# How important are some good Sunglasses



## Fishymcfisherman (Mar 23, 2011)

Hey guys, how important are some good sunglasses. I have noticed that there are some guys that have been able to catch some more fish just from being able to see them a little bit better. Know of any prescription wrap a rounds that are reasonably priced?


----------



## sniper (Oct 3, 2007)

If you want some quality sun glasses, like the Costa's use to be before they let quality go out the window for profit, go to the 'Perdido Key Oyster Bar' at the base of the Perdido Key bridge and go downstairs to 'Tailwalk' and see Emile. He will hook you up with a great pair of glasses. They are made by Scott (the makers of ski goggles) They are awesome. None of those cheap plastic lenses like Costa's. They are glass and will not deliminator. I tried a pair on and WOW what a difference. I though that glasses didn't matter till I tried these on and I was wrong. They will last forever too. Tell him Derik sent you. Check out some of his great art work while you are there!


----------



## Mullethead (Oct 4, 2007)

I think you answered your own question about the importance of good vision when sight fishing side by side other fishermen on a pier. 
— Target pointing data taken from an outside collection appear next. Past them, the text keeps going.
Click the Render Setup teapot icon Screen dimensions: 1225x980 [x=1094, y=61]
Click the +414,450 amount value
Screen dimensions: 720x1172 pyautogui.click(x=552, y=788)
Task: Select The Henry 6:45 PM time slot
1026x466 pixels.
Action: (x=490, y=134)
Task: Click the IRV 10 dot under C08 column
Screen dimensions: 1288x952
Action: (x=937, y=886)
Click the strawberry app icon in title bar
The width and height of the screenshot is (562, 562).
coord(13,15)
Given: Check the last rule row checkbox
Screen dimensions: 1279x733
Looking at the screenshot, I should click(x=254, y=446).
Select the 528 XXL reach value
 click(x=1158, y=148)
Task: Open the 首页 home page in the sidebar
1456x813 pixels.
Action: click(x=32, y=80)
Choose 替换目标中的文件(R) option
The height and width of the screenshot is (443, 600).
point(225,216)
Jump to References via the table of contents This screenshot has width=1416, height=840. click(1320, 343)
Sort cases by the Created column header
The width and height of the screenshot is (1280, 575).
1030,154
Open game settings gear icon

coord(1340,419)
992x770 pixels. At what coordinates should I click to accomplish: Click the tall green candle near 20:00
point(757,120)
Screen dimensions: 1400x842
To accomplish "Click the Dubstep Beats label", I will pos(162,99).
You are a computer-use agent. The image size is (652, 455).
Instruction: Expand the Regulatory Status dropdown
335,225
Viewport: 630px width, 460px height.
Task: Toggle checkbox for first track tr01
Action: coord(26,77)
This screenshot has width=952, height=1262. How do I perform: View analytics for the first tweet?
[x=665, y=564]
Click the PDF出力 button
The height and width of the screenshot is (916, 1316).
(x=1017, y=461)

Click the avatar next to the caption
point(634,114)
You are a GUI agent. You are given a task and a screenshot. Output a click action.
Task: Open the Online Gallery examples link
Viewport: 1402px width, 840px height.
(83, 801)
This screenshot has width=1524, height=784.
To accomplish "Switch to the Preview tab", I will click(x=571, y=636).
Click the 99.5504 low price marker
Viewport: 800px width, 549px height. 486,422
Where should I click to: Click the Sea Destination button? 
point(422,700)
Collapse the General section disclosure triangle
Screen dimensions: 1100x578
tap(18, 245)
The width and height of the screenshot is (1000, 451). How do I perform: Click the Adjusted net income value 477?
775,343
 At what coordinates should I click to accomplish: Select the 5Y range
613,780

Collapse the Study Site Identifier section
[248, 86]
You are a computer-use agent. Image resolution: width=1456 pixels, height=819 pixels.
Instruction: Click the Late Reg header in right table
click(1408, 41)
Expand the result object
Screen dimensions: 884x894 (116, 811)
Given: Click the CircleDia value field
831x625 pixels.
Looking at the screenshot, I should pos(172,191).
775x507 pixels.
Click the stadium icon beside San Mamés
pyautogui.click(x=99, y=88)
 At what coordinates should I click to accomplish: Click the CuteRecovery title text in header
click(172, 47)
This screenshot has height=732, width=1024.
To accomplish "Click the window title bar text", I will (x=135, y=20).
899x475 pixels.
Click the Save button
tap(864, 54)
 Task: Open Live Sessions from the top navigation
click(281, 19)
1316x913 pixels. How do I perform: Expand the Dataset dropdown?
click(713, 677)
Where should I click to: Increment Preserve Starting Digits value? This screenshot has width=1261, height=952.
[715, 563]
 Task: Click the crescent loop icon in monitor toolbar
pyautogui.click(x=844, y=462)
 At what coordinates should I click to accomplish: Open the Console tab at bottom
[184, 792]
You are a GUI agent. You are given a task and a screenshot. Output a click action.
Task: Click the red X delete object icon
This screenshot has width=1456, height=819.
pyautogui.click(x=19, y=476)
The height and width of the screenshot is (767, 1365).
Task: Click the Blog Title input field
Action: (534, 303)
And be prepared to fork over a few bucks for good quality prescription sunglasses with the similar characteristics as good fishing sunglasses


----------



## mdmack (Mar 23, 2011)

IMO sunglasses are your most important gear when sight fishing. If you dont have a good pair of glasses 9 times out of 10 you are going to get beat to the cast which dramatically reduces your chances to catch fish. I have personally never had to by prescription lenses, but I imagine it will add about $100 to the cost of a good pair of glasses, so get ready to drop 250-400 smacks on a really nice pair of prescription glasses.


----------



## Fishymcfisherman (Mar 23, 2011)

Thanks guys, I dont have terrible vision, but the prescription helps just being able to make stuff out in the water.


----------



## lobsterman (Sep 30, 2007)

Fishymcfisherman said:


> Thanks guys, I dont have terrible vision, but the prescription helps just being able to make stuff out in the water.


 
A good pair of polarized sunglasses are critical. It helps out 300 %.


----------



## 82whaler (Sep 28, 2007)

Prescription Costas are not Plastic and there Customer Service is Fantastic
no matter what others may say. Don't buy Costas at a tourist trap buy them at an Optometrist. Check with Anna at Eye Care of Perdido 850-497-0711


----------



## wetley49 (Sep 25, 2010)

I had a pair of polarized glasses that I thought were great until I got my new costas. They make a huge difference. I was shocked to say the least. My awesome wife got them for me as a wedding gift.


----------



## Fishermon (Oct 19, 2007)

make sure you get two pairs...casue one aint gonna last...


----------



## 82whaler (Sep 28, 2007)

I have found that if you will Leave your Glasses on your Head they do not get B:cool2: roken


----------